DOCUMENT SECTION:

Voters have previously approved long extensions of RTD’s TABOR exemptions, she said. 

And on the practical side, returning $60 million a year would be a nightmare, she noted. The RTD sales tax is paid by tourists, business visitors, children buying candy or other nonessentials, as well as millions of metro-area residents. Tiny checks or ride vouchers or some kind of compensation would have to go out to 2 million or more locations, Guissinger said. 

“How do you figure out who gets it?” she said. 

Who is supporting 7A?

A group called Keep Colorado Moving is organizing the endorsements and support for a “yes” on 7A, and the sign-on sheet is an extensive array of mayors, city councils, chambers of commerce and nonprofit advocates. 

CoPIRG, a consumer-oriented nonprofit working on transit, air pollution and recycling issues, has made a strong endorsement, and in it mentions others in the coalition including AARP, the Colorado Cross-Disability Coalition, the NAACP, Downtown Denver Partnership, Servicios de la Raza and Denver Streets Partnership.

All the current RTD board members have also endorsed 7A, CoPIRG notes. 

“Our core is the people who really need it, and we need to take care of that,” Guissinger said. In addition to the big maintenance projects now under way, she added, “Public transit is a big piece of meeting the state’s and the region’s environmental goals.”

Who is opposing 7A?

There is not an equal, formal opposition to 7A, former RTD board member and current Jefferson County Commission candidate Natalie Menten said. She and some others have spoken out about it during their own policy discussions, she said. 

What are the best arguments against 7A?

Perhaps the toughest campaigner against RTD is the agency’s own recent publicity.

RECORD SET:

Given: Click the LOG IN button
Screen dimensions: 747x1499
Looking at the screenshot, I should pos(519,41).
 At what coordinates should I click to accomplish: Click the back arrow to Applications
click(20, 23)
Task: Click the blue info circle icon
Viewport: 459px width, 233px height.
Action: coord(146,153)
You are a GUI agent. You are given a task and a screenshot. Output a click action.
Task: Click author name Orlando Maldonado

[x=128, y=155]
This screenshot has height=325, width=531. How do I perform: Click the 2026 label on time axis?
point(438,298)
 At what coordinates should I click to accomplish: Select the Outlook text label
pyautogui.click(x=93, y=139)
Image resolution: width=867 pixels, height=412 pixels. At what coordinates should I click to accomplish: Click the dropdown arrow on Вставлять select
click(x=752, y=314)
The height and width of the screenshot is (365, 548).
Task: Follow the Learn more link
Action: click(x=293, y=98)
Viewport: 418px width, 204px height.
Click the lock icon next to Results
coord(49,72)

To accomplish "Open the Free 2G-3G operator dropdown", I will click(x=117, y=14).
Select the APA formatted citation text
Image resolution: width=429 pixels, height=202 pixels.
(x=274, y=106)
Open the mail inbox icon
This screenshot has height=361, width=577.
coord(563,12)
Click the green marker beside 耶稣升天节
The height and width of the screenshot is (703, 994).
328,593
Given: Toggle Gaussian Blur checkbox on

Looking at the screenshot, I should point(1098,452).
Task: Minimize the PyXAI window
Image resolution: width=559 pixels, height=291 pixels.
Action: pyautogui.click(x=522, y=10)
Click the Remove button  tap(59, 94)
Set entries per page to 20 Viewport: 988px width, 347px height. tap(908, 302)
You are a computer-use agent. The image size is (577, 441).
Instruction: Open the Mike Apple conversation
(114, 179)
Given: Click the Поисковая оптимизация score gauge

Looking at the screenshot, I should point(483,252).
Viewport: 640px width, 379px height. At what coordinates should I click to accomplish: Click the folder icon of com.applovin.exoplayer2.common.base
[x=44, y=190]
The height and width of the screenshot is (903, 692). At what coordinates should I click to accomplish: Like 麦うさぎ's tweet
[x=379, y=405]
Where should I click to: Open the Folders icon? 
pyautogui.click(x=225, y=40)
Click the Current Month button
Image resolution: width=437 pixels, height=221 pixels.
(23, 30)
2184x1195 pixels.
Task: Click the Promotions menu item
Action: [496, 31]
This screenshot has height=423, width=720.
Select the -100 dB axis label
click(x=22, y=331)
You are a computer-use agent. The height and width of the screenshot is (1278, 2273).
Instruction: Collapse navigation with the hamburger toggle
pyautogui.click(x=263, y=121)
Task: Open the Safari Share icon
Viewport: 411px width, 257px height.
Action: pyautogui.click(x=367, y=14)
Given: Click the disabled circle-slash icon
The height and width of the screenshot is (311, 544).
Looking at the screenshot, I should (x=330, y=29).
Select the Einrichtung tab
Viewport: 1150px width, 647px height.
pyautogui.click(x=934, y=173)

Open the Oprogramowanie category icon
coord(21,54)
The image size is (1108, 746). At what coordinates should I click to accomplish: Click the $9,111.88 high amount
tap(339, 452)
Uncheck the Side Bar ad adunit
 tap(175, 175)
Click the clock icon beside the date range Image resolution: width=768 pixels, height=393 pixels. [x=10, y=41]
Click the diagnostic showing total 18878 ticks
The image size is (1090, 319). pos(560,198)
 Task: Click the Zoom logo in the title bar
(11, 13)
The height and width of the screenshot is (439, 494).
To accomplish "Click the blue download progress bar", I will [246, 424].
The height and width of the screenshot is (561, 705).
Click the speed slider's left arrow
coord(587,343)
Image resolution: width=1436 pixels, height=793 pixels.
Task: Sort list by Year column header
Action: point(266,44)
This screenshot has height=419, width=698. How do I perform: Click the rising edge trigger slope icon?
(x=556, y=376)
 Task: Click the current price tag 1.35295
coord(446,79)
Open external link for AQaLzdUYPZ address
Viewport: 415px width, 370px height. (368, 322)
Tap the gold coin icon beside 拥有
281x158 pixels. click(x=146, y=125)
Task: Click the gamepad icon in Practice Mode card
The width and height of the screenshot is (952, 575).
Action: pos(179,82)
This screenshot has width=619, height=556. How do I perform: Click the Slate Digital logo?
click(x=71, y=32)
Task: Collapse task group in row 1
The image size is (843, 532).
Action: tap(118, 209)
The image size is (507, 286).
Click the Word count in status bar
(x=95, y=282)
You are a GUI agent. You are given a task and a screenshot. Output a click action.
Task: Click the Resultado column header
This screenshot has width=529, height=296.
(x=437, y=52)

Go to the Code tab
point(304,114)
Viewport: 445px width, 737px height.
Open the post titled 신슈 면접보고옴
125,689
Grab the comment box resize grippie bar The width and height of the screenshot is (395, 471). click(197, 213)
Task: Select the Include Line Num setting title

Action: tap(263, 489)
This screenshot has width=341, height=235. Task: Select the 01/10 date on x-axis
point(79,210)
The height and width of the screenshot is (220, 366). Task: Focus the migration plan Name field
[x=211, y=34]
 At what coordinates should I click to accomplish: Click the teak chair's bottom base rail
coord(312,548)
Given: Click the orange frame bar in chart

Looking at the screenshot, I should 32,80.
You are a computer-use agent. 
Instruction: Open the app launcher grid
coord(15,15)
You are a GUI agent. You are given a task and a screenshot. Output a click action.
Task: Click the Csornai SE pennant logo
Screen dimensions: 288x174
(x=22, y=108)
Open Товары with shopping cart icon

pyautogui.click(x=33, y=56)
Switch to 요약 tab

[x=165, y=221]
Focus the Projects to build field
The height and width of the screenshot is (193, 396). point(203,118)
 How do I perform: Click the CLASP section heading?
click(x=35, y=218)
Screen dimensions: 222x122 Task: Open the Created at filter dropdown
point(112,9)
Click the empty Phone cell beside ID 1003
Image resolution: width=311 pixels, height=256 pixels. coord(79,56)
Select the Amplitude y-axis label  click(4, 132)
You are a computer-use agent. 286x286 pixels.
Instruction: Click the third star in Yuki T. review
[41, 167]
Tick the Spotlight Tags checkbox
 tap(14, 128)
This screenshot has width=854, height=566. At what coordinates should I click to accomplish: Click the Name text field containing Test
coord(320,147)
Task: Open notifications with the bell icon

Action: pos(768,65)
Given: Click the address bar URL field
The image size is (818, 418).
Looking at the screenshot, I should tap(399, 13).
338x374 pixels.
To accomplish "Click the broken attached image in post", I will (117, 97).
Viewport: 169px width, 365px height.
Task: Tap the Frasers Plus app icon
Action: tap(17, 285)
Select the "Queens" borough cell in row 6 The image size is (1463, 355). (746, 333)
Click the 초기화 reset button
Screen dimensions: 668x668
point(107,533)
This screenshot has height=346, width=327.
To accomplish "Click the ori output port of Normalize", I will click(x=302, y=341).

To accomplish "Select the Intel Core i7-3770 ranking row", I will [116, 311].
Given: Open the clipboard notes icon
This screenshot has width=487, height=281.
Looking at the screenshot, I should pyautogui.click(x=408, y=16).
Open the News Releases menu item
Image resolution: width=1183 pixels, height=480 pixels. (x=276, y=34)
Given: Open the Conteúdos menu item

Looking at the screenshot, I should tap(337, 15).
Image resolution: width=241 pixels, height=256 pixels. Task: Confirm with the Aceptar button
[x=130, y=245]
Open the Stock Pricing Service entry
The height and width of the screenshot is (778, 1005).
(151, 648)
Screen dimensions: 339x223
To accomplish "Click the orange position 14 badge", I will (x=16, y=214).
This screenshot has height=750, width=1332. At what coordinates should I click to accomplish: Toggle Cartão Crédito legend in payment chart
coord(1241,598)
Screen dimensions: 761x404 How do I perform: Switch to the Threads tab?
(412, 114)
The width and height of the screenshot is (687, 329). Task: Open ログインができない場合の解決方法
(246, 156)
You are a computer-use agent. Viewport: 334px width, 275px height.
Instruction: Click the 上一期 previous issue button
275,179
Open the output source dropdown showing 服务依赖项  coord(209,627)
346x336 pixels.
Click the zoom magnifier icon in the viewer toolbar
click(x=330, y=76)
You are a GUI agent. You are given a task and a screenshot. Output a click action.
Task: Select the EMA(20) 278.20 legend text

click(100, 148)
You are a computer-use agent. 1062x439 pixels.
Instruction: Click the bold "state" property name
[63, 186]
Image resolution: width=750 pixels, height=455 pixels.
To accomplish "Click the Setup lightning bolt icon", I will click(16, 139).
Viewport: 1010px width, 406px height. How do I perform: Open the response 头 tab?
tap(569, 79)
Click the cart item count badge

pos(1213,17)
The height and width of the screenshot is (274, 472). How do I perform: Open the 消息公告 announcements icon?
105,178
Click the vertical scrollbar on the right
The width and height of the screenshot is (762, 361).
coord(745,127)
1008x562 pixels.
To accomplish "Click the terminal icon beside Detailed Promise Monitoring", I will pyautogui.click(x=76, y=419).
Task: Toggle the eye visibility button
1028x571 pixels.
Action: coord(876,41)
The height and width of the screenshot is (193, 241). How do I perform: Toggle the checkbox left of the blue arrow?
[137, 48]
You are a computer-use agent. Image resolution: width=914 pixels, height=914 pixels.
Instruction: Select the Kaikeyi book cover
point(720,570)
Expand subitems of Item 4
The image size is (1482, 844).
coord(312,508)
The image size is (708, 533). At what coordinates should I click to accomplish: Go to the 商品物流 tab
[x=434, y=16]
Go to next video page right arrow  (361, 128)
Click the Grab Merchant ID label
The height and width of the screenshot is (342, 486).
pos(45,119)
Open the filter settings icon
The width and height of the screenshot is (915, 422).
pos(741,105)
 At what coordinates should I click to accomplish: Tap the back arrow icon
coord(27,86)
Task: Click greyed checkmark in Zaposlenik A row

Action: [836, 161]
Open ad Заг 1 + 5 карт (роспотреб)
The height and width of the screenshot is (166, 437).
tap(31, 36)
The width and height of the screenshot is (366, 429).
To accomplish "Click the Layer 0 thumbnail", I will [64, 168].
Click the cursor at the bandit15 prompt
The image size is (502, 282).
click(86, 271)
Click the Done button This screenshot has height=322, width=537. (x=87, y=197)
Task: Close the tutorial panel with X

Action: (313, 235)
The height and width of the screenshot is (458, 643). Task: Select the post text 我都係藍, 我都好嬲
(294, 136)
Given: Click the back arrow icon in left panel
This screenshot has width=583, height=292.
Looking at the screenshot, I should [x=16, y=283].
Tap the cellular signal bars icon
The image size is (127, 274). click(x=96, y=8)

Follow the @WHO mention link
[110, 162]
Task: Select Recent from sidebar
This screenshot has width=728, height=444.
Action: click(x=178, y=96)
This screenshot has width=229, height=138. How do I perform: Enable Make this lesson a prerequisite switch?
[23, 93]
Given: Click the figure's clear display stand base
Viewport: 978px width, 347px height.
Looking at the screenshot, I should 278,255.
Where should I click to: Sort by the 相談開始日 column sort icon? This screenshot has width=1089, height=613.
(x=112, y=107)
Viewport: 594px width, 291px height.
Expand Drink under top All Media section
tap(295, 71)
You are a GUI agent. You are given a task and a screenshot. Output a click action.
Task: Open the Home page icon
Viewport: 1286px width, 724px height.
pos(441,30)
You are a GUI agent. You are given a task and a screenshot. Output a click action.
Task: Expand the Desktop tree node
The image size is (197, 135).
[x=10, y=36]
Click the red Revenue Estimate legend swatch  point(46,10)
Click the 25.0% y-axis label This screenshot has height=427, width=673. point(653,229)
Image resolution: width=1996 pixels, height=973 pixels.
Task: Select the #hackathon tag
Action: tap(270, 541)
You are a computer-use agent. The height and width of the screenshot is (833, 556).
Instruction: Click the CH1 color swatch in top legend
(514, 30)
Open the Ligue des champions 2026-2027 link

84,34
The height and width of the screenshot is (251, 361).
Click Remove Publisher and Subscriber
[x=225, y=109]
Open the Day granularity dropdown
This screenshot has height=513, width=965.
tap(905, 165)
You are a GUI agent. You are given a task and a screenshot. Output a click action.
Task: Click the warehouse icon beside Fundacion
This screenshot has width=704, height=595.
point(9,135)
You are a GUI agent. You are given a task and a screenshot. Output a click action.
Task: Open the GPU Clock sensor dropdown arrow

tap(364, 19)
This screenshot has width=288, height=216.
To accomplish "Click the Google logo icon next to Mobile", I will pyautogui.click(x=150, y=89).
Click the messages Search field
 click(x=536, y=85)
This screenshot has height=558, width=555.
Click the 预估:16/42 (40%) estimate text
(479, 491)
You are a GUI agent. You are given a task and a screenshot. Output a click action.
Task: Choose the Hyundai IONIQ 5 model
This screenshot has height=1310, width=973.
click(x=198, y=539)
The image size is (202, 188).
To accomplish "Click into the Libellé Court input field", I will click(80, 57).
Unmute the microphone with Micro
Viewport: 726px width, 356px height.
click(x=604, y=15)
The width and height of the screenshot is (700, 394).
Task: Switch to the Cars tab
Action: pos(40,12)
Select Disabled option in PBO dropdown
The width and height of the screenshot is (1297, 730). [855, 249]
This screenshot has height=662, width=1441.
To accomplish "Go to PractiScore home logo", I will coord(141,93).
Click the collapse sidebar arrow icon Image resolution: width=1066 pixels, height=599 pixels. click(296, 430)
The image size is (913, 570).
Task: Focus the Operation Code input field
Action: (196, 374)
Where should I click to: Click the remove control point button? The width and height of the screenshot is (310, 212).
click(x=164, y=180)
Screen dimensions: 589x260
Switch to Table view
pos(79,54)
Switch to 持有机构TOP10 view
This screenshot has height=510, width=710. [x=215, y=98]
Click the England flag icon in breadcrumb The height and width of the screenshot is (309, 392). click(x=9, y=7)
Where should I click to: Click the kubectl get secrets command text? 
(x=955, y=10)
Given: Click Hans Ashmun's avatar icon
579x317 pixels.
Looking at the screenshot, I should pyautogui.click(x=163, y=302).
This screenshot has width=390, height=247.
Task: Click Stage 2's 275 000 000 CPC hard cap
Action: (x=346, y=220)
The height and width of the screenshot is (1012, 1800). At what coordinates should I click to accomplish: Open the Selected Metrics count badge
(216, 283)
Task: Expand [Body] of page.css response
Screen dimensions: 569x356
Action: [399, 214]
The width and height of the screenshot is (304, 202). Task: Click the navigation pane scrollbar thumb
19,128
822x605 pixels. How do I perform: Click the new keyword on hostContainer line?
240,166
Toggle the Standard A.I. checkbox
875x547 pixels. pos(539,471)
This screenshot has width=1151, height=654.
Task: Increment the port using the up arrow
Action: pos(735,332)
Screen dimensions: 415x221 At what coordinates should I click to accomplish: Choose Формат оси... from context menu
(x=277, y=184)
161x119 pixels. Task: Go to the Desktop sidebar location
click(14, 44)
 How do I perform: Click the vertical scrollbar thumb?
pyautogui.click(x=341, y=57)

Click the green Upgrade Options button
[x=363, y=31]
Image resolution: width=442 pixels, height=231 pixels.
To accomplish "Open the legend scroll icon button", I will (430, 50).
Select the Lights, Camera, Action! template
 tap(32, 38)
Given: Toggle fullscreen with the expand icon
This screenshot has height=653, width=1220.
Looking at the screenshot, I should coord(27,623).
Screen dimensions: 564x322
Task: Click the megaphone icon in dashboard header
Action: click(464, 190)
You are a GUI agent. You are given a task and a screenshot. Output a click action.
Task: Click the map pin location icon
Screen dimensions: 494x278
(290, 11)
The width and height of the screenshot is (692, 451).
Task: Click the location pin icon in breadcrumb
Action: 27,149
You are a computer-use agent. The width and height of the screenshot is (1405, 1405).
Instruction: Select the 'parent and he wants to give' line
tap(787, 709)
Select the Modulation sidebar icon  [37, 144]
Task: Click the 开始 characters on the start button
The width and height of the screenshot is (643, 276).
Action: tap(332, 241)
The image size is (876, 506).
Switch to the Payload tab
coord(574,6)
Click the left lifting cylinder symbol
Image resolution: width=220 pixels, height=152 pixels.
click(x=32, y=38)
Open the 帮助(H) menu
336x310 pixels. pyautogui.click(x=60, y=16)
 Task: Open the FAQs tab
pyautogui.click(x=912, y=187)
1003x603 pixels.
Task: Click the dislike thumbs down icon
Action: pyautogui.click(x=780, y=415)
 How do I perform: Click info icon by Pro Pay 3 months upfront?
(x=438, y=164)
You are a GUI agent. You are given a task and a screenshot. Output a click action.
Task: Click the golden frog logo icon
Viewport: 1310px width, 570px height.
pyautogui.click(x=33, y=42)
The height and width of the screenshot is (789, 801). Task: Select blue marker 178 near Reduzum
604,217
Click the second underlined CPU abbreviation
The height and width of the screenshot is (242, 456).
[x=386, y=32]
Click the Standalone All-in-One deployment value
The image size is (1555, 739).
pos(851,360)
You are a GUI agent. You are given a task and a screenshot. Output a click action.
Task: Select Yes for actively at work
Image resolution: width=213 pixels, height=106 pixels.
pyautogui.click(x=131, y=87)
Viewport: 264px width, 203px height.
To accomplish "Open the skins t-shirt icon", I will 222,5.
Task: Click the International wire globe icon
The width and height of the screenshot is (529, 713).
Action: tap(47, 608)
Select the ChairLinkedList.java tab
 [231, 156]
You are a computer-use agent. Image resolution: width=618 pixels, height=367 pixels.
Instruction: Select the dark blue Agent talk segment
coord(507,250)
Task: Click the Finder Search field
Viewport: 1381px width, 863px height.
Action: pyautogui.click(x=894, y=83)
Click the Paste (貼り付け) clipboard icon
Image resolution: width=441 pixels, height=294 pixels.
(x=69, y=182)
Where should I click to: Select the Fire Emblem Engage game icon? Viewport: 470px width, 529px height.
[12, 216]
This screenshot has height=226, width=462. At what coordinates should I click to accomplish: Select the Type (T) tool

SET EXERCISE 1:
List the organizations that CoPIRG's endorsement names as others in the coalition, as given in the passage on RTD ballot measure 7A.
SET EXERCISE 2:
Repeat word for word the part of the passage on RTD ballot measure 7A from "CoPIRG, a consumer-oriented" to "is opposing 7A?".
SET EXERCISE 3:
Answer these questions about the passage on RTD ballot measure 7A:
(a) How much money a year would have to be returned?
(b) What group is organizing the endorsements and support for a "yes" on 7A?
(c) For what office is Natalie Menten a current candidate?

RESPONSE 1:
AARP
Colorado Cross-Disability Coalition
NAACP
Downtown Denver Partnership
Servicios de la Raza
Denver Streets Partnership

RESPONSE 2:
CoPIRG, a consumer-oriented nonprofit working on transit, air pollution and recycling issues, has made a strong endorsement, and in it mentions others in the coalition including AARP, the Colorado Cross-Disability Coalition, the NAACP, Downtown Denver Partnership, Servicios de la Raza and Denver Streets Partnership.

All the current RTD board members have also endorsed 7A, CoPIRG notes. 

“Our core is the people who really need it, and we need to take care of that,” Guissinger said. In addition to the big maintenance projects now under way, she added, “Public transit is a big piece of meeting the state’s and the region’s environmental goals.”

Who is opposing 7A?

RESPONSE 3:
(a) $60 million
(b) Keep Colorado Moving
(c) Jefferson County Commission